▶ **Goal of the exercise**: Find the line that holds "The image size is (660, 900)." in the material below. Output that line and each one after it exactly, but not the pictures.

▶ **Records shown**:

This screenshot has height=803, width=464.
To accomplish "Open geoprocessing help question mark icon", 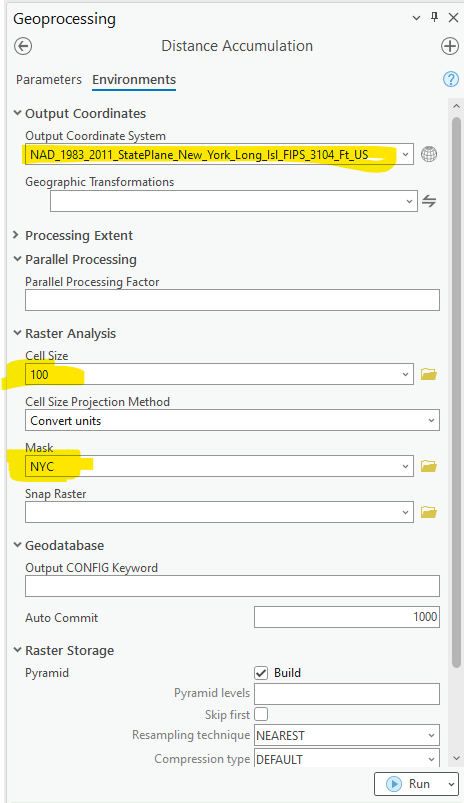I will pos(451,79).
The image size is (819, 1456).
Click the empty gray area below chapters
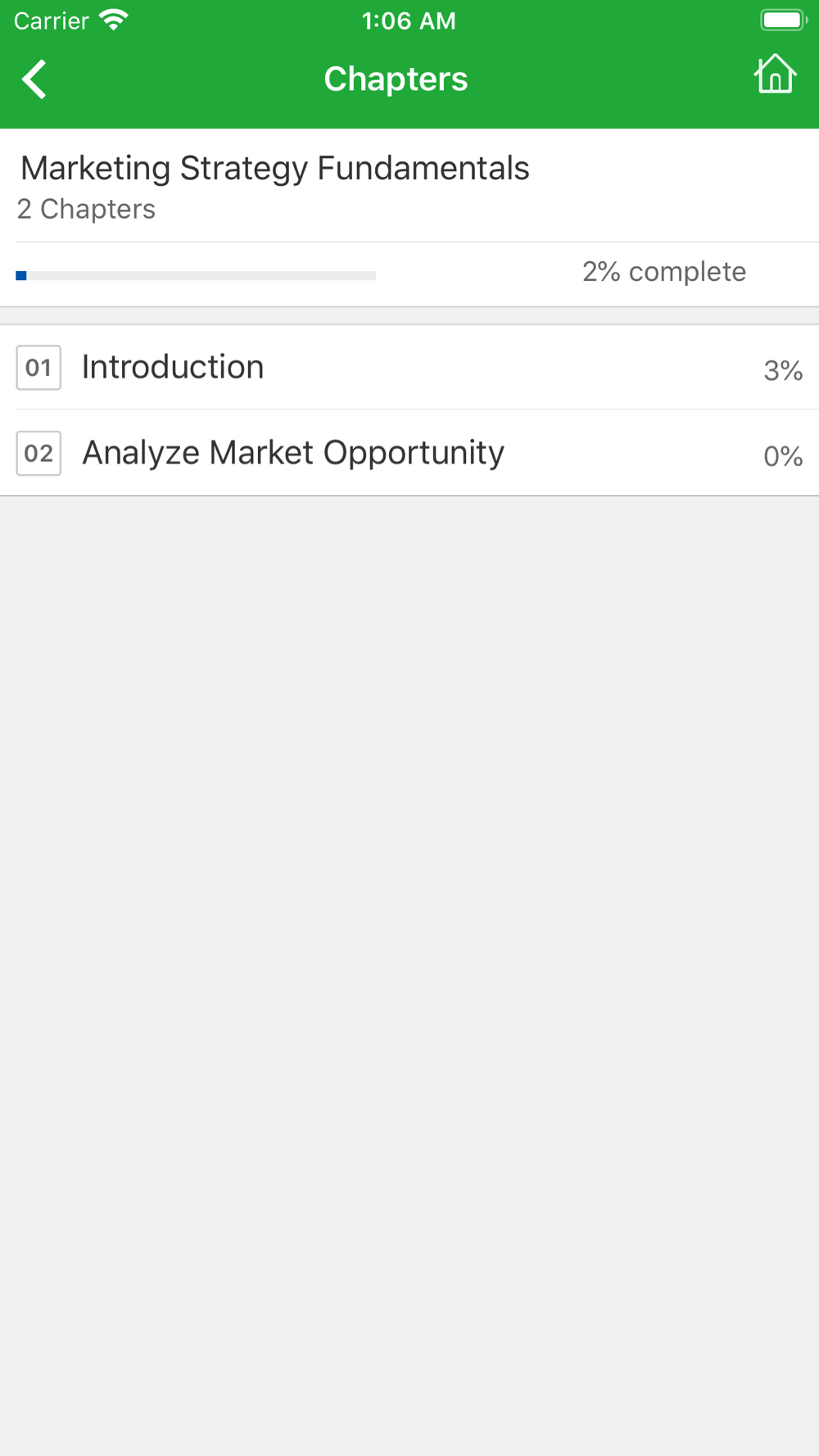(x=410, y=974)
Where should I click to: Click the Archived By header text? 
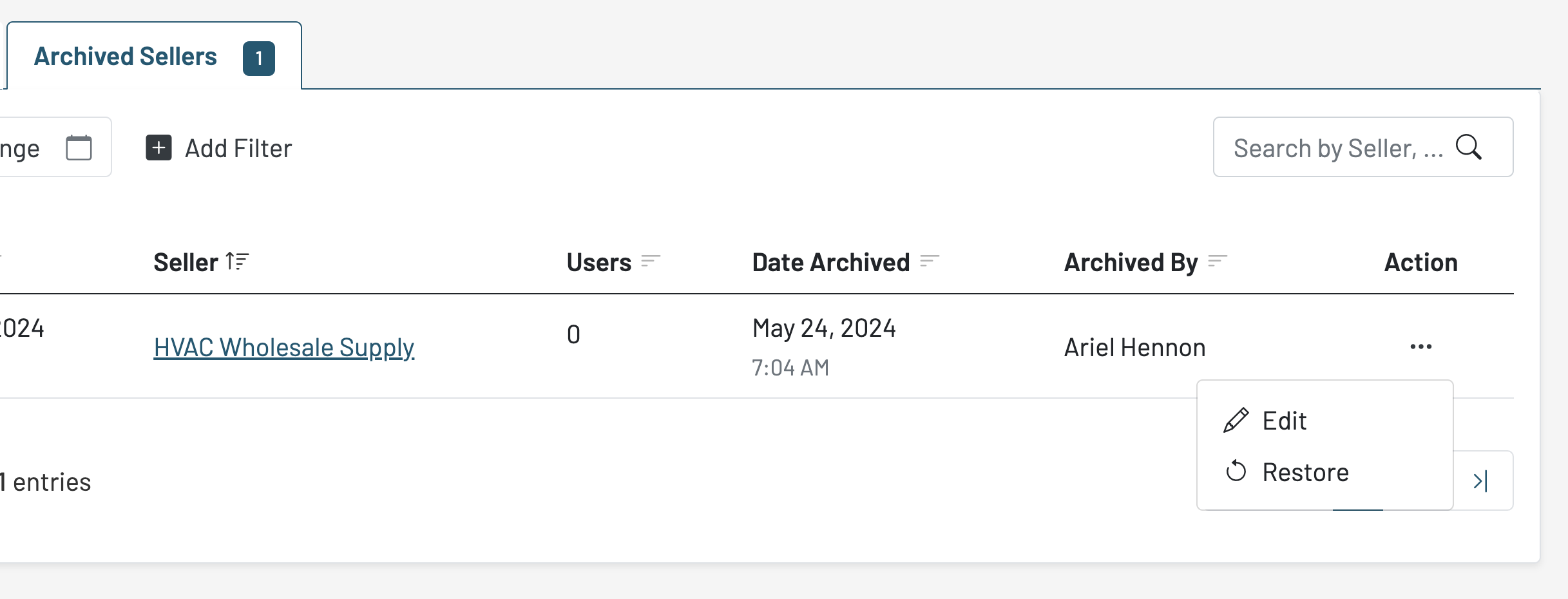click(1131, 263)
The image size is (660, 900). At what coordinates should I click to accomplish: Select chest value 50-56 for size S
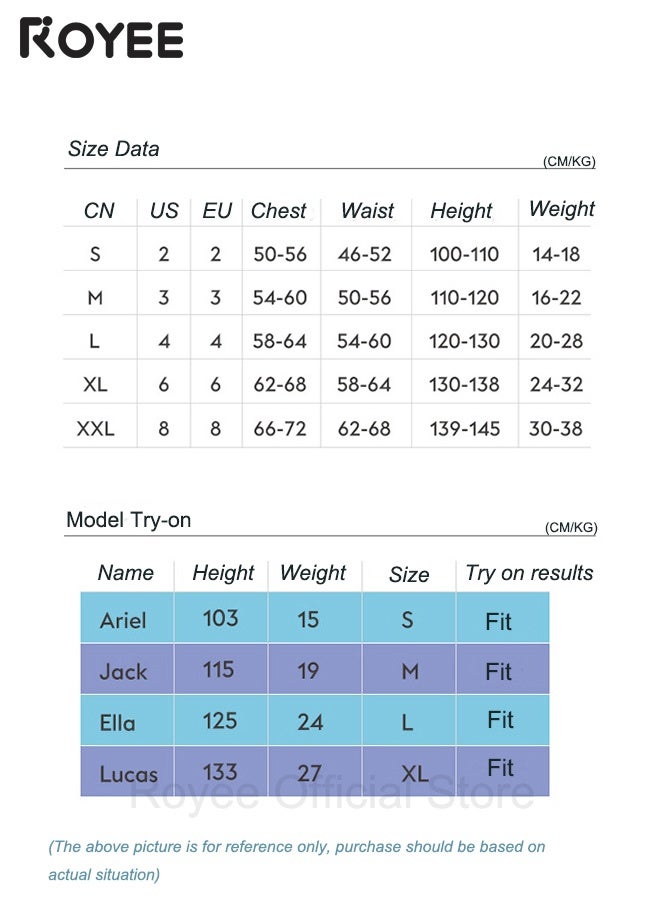point(280,254)
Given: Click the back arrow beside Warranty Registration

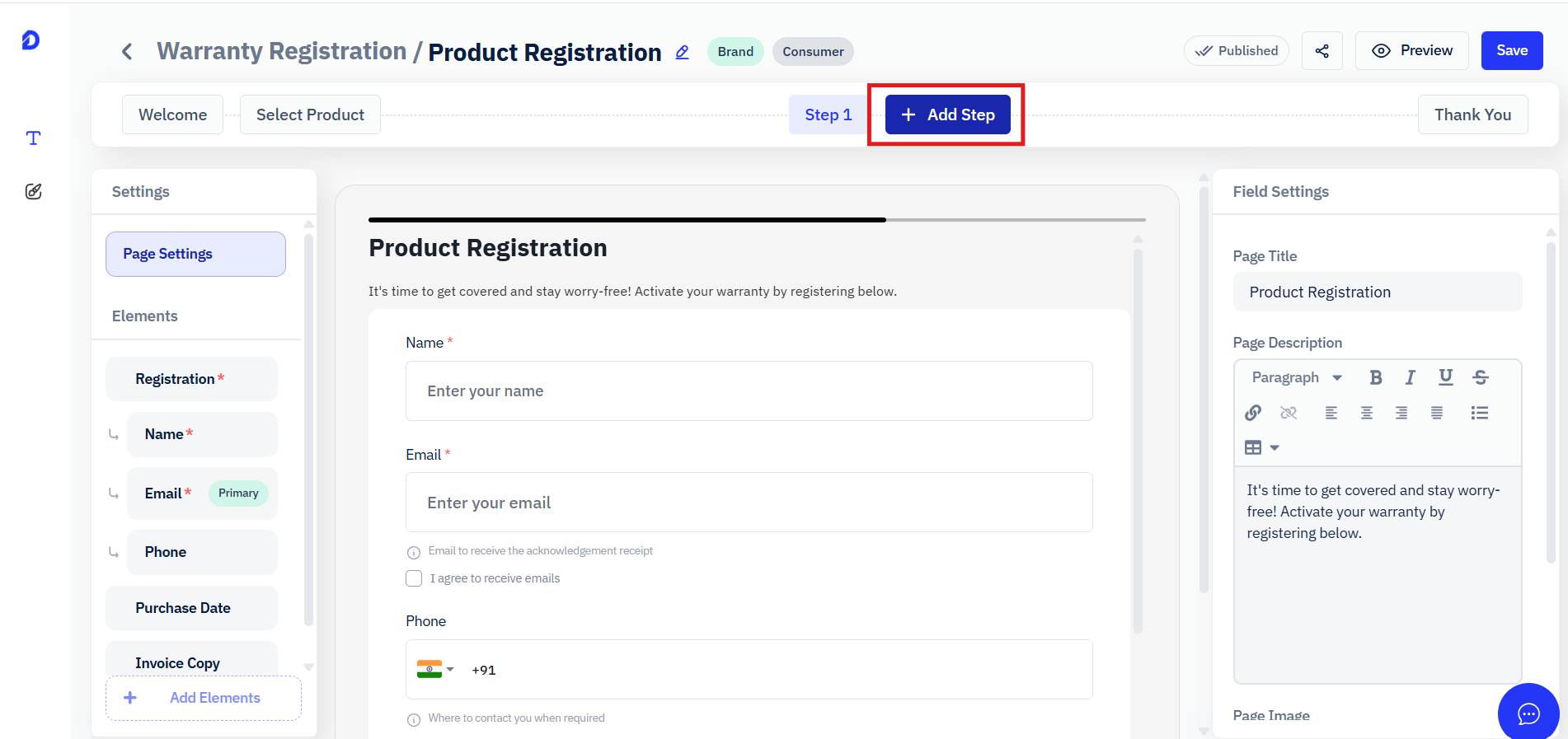Looking at the screenshot, I should (127, 52).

▶ **Answer area**:
The image size is (660, 900). At what coordinates should I click to accomplish: Select chest value 50-56 for size S
point(280,254)
Given: Click the back arrow beside Warranty Registration

Looking at the screenshot, I should (127, 52).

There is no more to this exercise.